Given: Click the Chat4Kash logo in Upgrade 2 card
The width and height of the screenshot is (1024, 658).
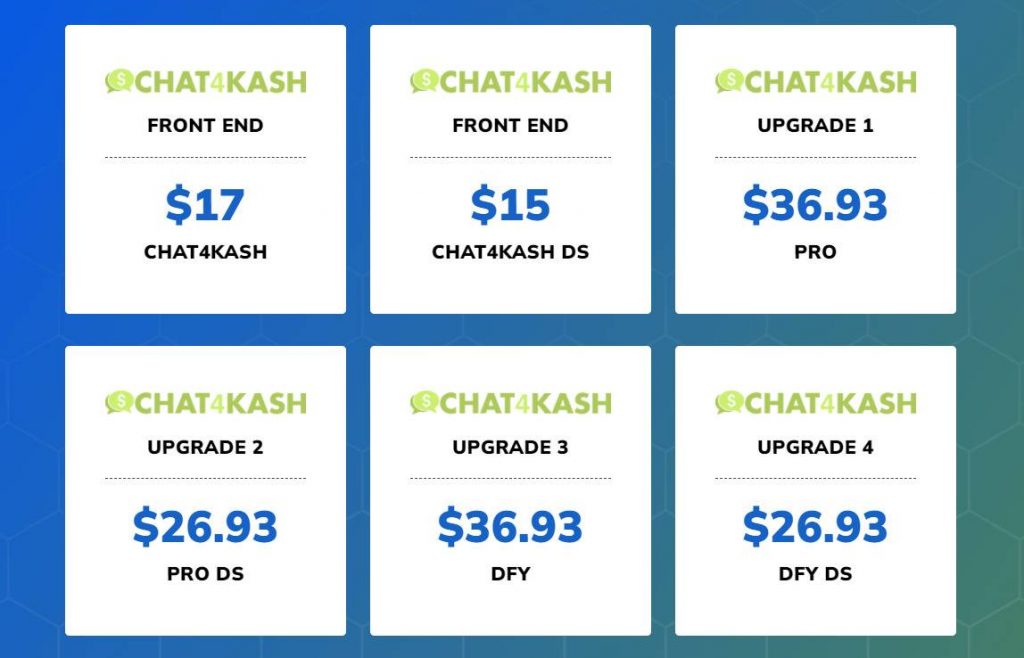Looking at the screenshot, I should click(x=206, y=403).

..............................

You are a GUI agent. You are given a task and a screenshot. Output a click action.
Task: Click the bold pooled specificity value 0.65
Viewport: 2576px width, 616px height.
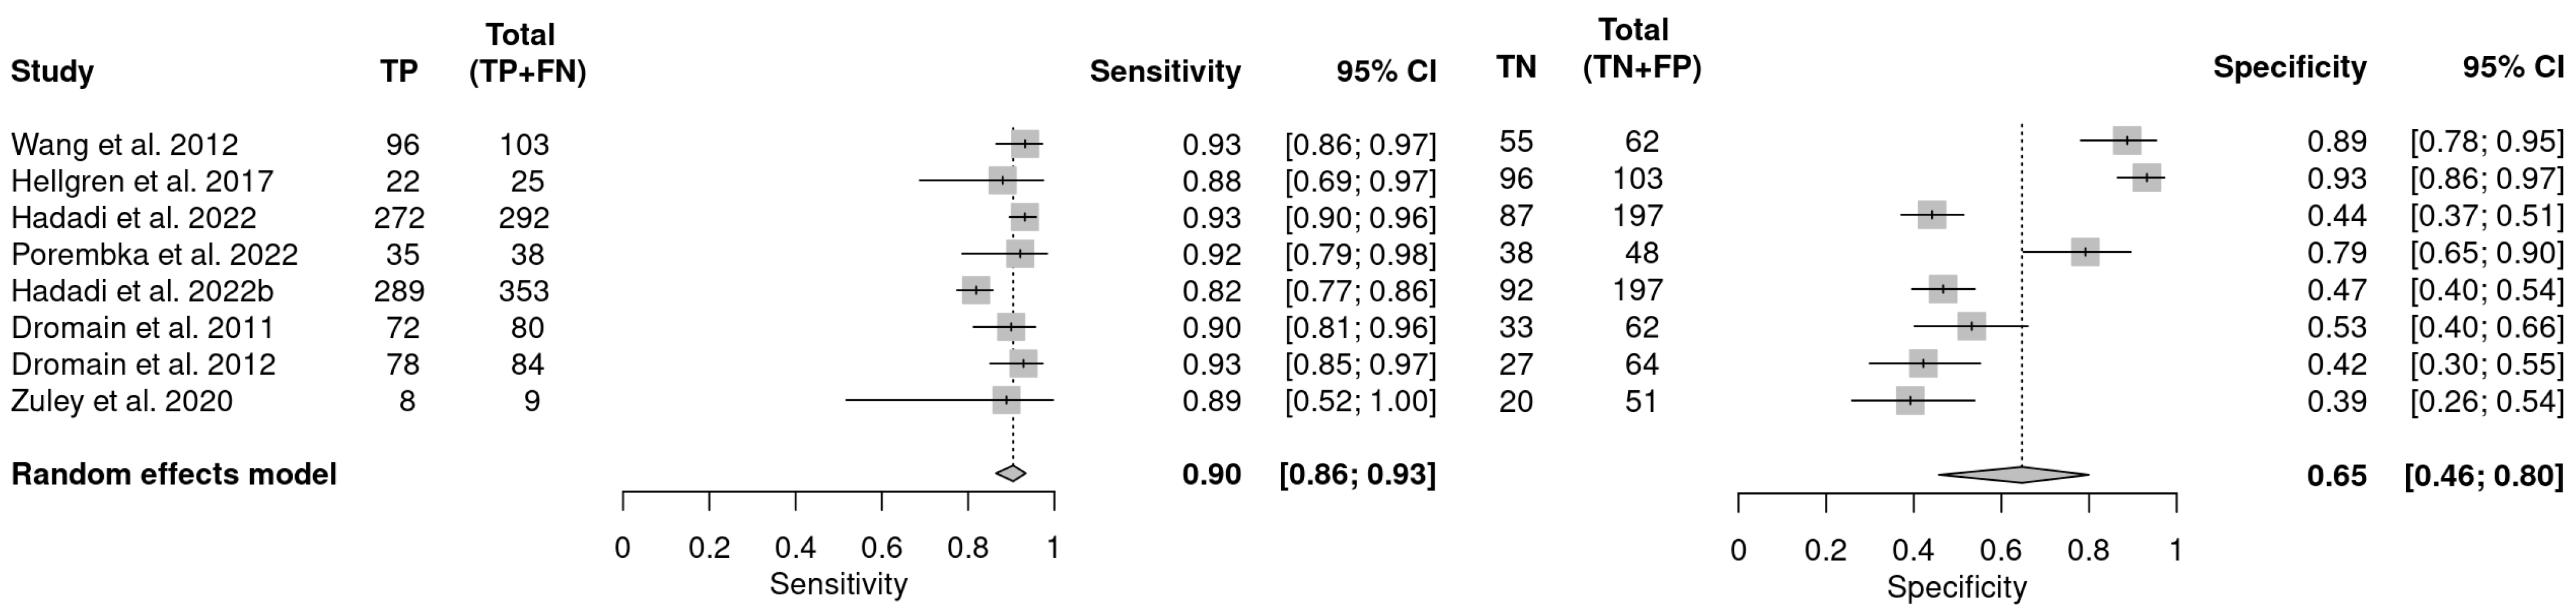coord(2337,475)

..............................

#### Task requirements
Format the records as a numbered list, starting at the line that contains "Given: Click the" and ending at the line that contains "Looking at the", with both of those lines included. Skip any blank lines and leave the pictures out.

#### Exercise answer
1. Given: Click the Chat4Kash logo in Upgrade 2 card
2. The width and height of the screenshot is (1024, 658).
3. Looking at the screenshot, I should click(x=206, y=403).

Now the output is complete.